Item-finding records:

+ + + + + + +

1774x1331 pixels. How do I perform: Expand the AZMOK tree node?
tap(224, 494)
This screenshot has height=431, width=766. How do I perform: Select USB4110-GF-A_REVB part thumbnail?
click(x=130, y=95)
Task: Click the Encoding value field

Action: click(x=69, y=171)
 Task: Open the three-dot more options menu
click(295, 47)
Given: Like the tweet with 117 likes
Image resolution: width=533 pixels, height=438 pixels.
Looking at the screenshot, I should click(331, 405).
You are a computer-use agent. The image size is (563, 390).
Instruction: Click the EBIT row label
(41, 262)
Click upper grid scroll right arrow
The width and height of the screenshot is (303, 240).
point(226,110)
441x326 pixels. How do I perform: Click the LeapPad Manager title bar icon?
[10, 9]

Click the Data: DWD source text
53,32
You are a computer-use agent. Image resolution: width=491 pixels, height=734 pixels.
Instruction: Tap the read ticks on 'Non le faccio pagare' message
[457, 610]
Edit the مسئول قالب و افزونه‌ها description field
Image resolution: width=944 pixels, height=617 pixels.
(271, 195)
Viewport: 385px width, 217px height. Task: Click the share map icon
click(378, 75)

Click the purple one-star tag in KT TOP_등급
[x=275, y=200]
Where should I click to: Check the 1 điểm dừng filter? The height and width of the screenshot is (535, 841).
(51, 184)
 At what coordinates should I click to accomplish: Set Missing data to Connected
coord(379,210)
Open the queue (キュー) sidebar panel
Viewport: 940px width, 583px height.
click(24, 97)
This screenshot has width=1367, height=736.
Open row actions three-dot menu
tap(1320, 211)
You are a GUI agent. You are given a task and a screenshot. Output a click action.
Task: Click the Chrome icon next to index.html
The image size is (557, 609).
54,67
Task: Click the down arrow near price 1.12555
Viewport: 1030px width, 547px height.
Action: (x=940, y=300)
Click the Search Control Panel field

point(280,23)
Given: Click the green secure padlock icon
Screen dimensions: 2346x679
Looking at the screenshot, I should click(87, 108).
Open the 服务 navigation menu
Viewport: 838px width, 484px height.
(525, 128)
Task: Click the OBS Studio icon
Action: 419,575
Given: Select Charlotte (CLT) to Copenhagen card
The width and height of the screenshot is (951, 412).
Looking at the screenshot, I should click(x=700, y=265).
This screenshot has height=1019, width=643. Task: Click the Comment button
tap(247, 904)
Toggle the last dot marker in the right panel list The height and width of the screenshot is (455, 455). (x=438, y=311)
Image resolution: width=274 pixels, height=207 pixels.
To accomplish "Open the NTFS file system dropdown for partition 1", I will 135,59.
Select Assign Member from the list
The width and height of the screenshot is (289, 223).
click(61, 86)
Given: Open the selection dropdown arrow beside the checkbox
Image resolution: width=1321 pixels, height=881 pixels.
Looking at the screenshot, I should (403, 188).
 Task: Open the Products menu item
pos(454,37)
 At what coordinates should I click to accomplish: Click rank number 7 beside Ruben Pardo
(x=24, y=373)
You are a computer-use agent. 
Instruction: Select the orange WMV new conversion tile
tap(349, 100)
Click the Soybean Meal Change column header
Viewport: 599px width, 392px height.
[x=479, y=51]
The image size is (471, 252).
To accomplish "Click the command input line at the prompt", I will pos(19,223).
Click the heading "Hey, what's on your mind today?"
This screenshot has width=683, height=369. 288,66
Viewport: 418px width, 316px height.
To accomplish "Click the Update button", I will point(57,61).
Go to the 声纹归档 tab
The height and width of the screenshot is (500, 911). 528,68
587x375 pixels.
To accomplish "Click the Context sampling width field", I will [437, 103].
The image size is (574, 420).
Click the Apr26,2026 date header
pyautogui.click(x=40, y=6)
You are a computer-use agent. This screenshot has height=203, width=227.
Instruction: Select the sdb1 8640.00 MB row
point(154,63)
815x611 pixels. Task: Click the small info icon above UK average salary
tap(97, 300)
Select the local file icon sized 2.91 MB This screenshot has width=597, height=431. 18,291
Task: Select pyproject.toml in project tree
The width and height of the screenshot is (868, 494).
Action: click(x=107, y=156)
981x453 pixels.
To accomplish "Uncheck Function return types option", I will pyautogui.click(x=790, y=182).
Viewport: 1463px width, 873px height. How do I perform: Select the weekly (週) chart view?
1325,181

+ + + + + + +

AIM: Can you rewrite everything from the line containing "Viewport: 418px width, 316px height." down to the line containing "will [437, 103].", swapping "Update button" for "Refresh button" and leaving all else unchanged?

SOLUTION TO THIS PROBLEM:
Viewport: 418px width, 316px height.
To accomplish "Click the Refresh button", I will point(57,61).
Go to the 声纹归档 tab
The height and width of the screenshot is (500, 911). 528,68
587x375 pixels.
To accomplish "Click the Context sampling width field", I will [437, 103].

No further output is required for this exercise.